• [WORK ORDER]
From the material below, retype exactly the lines that begin at the line with "Viewport: 628px width, 364px" and end after the line with "The height and width of the screenshot is (536, 756)."; pictures stay out of the copy.

• [DATA IN THIS EXERCISE]
........

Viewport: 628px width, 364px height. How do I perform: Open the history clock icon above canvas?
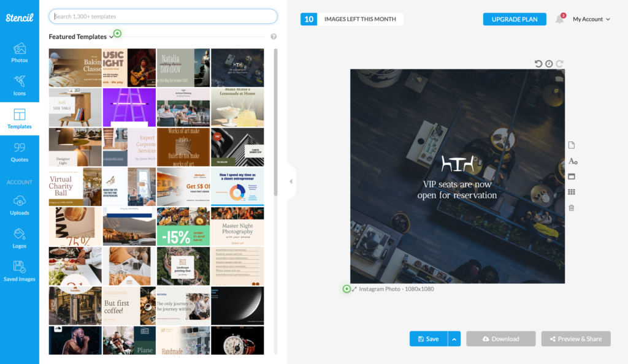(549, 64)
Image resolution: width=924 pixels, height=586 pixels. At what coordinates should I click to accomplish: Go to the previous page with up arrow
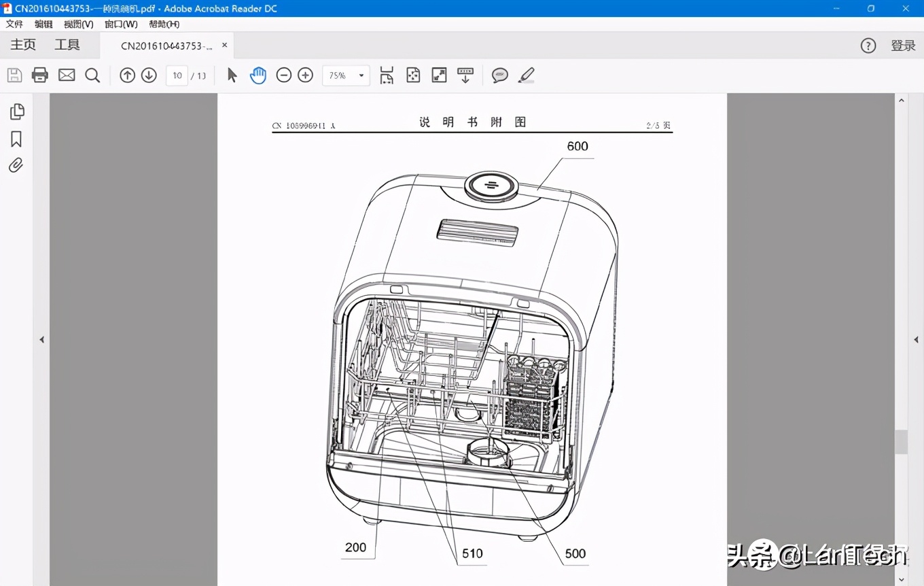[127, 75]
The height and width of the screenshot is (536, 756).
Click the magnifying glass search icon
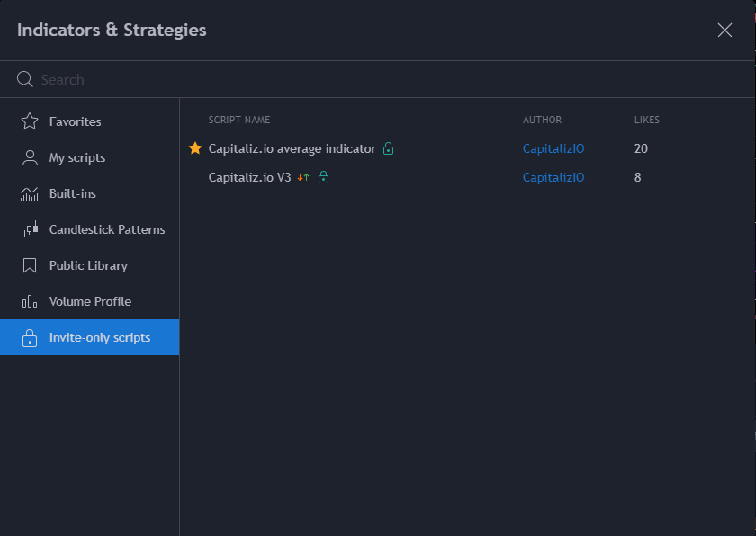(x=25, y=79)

........

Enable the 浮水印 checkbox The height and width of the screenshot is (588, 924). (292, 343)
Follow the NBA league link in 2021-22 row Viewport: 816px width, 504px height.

........

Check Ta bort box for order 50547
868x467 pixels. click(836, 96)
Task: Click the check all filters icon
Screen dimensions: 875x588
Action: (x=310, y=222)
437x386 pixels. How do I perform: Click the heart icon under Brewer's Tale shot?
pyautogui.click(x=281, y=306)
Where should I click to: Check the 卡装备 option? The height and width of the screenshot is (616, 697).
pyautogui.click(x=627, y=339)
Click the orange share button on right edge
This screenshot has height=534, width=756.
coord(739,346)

........

• [THE COMPLETED TASK]
Viewport: 628px width, 364px height. How do I perform: Open the history clock icon above canvas?
(549, 64)
Image resolution: width=924 pixels, height=586 pixels. At what coordinates should I click to accomplish: Go to the previous page with up arrow
[127, 75]
The height and width of the screenshot is (536, 756).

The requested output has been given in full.